I'm trying to go through and print individual PDF files of violin plots for many distinct data sets from individual files in a directory. I've created a series of for loops to go through them:
library(ggplot2)
library(tidyr)
library(hmisc)
myfiles<-dir()
plot_list=list()`
for (i in 1:length(myfiles)){
dfx<-read.table(file=myfiles[i], header=TRUE, sep="\t", quote="")
dfx %>% gather("gene","expression",2:8)
#dfx2<-gather(dfx, "gene","expression",2:8)
p<-ggplot(dfx,aes(x=gene,y=expression, fill=gene)) +
geom_violin(scale="width", trim=FALSE) +
stat_summary(fun.data="mean_sdl", mult=1, geom="pointrange",
color="black", size=0.3)
plot_list[[i]]=p
}
However, I keep getting the following error after the first for loop: Error: position must be between 0 and n
.
By tampering with it, it looks like it's an issue with the gather function and not recognizing the second through eighth columns to turn into key-value pairs. Can anyone provide some insight as to why this is happening?

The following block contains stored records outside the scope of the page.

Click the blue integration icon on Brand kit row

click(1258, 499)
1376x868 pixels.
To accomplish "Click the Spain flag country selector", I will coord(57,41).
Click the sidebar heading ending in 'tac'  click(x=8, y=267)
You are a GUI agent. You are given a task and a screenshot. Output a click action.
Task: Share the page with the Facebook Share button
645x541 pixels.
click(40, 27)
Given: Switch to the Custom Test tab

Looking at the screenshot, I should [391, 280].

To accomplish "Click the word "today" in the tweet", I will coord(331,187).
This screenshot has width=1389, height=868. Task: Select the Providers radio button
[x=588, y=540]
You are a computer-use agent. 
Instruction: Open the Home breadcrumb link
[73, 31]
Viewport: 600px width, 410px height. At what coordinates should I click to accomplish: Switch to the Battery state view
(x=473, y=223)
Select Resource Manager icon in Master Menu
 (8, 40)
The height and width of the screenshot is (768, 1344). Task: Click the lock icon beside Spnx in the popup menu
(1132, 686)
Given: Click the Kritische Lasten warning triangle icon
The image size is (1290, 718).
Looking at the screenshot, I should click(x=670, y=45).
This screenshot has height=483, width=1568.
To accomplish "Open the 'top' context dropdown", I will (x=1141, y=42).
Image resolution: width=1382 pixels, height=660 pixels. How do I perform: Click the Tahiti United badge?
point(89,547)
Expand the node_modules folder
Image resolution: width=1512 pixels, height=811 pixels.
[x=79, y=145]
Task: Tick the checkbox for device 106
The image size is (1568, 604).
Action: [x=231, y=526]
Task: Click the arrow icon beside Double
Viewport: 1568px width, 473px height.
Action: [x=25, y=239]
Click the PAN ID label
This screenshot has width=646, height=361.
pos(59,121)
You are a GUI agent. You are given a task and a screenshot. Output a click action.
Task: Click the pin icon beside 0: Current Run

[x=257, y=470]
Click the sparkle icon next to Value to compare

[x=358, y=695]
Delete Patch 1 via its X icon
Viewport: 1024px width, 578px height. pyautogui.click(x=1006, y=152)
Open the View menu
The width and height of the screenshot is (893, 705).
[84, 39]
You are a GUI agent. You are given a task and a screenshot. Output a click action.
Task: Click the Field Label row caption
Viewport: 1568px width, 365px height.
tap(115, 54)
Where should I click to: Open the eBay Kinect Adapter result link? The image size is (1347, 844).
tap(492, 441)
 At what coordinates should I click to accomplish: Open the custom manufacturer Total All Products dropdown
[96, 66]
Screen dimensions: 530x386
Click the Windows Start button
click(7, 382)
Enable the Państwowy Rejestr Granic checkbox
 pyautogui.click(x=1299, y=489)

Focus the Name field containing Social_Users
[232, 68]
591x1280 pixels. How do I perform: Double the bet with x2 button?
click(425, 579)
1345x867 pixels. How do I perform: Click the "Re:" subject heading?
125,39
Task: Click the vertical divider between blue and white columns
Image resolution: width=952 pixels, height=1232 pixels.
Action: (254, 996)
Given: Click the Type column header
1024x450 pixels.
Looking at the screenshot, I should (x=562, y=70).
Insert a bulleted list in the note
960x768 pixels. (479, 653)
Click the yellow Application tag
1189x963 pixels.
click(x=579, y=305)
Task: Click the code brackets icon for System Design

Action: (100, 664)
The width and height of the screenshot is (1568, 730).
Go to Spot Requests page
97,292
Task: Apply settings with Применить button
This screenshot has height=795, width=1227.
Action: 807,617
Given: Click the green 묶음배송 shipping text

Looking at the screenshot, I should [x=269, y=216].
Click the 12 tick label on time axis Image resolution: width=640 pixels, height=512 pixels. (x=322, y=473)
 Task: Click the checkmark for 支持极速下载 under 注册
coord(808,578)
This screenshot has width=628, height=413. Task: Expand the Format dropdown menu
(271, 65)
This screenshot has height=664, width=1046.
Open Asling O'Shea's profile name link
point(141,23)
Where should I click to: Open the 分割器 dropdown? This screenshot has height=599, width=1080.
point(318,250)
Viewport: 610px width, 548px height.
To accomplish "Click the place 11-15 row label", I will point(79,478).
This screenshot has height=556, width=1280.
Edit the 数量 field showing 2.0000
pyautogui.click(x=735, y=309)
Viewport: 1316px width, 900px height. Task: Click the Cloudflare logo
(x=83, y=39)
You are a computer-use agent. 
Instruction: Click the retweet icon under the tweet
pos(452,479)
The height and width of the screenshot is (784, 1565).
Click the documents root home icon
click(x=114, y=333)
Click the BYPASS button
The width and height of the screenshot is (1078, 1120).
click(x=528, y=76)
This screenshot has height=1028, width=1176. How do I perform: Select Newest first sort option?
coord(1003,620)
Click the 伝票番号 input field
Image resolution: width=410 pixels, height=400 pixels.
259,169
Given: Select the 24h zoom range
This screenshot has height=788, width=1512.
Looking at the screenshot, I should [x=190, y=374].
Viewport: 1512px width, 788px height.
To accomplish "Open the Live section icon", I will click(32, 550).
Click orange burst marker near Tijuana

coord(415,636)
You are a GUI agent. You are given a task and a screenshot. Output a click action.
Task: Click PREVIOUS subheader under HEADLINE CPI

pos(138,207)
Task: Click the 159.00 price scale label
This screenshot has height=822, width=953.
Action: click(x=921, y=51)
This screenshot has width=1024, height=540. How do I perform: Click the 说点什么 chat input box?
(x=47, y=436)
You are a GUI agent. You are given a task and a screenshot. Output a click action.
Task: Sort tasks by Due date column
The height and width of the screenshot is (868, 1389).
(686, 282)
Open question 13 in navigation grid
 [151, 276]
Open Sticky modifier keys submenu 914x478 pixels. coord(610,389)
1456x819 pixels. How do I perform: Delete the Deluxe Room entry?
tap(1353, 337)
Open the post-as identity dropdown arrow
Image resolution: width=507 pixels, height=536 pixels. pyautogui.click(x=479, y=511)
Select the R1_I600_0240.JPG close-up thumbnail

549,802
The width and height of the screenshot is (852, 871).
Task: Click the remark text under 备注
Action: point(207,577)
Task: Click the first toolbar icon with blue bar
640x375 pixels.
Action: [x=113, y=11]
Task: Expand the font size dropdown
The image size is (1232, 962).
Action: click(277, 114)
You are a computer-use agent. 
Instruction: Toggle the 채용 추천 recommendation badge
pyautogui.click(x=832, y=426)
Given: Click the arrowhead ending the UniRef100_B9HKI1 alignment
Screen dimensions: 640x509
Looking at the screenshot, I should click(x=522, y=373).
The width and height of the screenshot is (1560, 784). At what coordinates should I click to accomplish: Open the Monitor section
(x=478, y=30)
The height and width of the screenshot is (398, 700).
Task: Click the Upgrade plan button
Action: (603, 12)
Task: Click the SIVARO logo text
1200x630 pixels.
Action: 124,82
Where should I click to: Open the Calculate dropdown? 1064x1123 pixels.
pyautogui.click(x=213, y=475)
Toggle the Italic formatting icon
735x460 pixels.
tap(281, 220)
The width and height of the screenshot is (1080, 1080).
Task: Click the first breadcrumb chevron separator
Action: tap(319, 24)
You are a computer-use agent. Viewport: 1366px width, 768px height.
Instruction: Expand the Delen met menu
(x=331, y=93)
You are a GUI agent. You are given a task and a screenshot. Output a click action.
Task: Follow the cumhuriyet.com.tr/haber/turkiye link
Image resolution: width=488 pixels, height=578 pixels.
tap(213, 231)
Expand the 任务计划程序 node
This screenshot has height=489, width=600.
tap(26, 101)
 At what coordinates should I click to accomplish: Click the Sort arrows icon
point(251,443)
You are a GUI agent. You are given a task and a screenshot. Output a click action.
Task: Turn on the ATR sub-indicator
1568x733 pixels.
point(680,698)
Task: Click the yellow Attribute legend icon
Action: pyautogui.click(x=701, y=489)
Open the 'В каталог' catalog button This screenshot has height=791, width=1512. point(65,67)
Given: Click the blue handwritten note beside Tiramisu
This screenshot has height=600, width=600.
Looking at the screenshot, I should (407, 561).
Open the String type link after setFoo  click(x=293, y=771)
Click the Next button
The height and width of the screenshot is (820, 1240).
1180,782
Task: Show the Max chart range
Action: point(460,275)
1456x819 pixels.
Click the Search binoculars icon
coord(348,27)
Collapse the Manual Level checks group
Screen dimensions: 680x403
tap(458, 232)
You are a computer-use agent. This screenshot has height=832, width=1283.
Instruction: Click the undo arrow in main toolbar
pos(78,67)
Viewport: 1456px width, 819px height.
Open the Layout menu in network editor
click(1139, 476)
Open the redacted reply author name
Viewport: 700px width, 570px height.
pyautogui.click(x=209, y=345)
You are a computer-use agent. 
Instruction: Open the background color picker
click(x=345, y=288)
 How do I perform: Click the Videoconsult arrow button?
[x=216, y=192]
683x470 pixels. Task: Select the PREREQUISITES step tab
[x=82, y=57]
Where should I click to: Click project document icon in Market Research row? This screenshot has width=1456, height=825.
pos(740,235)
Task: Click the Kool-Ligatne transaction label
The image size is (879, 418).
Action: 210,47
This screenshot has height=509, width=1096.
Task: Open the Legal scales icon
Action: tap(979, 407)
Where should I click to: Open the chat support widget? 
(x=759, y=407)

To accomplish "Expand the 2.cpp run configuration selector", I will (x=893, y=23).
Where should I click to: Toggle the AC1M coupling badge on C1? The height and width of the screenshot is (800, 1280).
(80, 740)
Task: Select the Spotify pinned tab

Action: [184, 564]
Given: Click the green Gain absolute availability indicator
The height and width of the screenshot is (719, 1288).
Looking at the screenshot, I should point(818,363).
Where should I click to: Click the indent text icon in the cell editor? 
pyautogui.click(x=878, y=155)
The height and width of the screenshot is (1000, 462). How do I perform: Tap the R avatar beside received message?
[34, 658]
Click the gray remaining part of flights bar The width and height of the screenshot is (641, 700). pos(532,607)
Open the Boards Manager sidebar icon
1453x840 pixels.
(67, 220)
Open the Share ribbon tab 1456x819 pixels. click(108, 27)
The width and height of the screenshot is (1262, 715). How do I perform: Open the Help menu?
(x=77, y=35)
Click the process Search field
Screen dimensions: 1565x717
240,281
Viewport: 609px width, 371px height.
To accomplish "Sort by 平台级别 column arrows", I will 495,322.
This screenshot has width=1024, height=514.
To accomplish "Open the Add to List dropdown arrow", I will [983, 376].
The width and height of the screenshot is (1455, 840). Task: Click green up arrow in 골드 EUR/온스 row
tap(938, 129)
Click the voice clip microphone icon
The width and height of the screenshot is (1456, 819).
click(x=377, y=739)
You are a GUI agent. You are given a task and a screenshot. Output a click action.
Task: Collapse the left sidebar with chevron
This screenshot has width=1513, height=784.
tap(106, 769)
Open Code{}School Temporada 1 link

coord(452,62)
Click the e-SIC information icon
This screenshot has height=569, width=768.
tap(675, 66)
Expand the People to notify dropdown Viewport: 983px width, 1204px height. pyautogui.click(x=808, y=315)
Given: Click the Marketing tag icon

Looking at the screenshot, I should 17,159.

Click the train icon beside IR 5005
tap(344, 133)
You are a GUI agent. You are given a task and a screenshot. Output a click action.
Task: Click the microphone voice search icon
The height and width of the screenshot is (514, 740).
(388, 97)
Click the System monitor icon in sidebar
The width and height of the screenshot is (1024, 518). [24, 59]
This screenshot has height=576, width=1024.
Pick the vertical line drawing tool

Of note, when I test the script out of the for loop on one file, my dataframe (dfx) looks as such, prior to the gather function:
>head(dfx, n=6L)
Sample A3A A3B A3C
1 00507d23-fbf3-4363-beff-aea03f9c5d2b 0.03121353 0.30252324 4.152817
2 008b8100-7bd6-4224-998c-700863de51da 0.03029060 0.12682751 1.783519
3 00bf9b15-1ee8-4083-aeca-7b01e2ebbf72 0.02288048 0.09821837 1.198759
4 030890e1-dcc7-4a16-9ff3-a7bfd259b471 0.14018837 0.25924818 2.843870
5 03248d19-cb6a-4578-9759-c0c4de048920 0.05629487 0.14414294 2.370515
6 03bc1d49-07fe-41ec-8064-28861c25eebb 0.02869719 0.13016301 3.834980
A3D A3F A3G A3H
1 0.49064339 0.5746080 1.36810941 0.33271714
2 0.03835540 0.1835935 0.14274570 0.04757876
3 0.02461852 0.1755424 0.03669695 0.04730084
4 0.19313735 0.5151350 1.00295535 0.20449874
5 0.34363224 0.2372394 0.39013512 0.08738450
6 0.19863243 0.4579626 0.47219715 0.10500037
And after the gather function (again not in the for loop):
>head((dfx %>% gather("gene","expression",2:8),n=6L)
Sample gene expression
1 00507d23-fbf3-4363-beff-aea03f9c5d2b A3A 0.03121353
2 008b8100-7bd6-4224-998c-700863de51da A3A 0.03029060
3 00bf9b15-1ee8-4083-aeca-7b01e2ebbf72 A3A 0.02288048
4 030890e1-dcc7-4a16-9ff3-a7bfd259b471 A3A 0.14018837
5 03248d19-cb6a-4578-9759-c0c4de048920 A3A 0.05629487
6 03bc1d49-07fe-41ec-8064-28861c25eebb A3A 0.02869719
Of another note, in a brief attempt, I've also looked at a similar question: gather with tidyr: position must be between 0 and n error and edited the line dfx %>% gather("gene","expression",2:8) to dfx %>% gather("gene","expression",c(2:8)) but to no avail.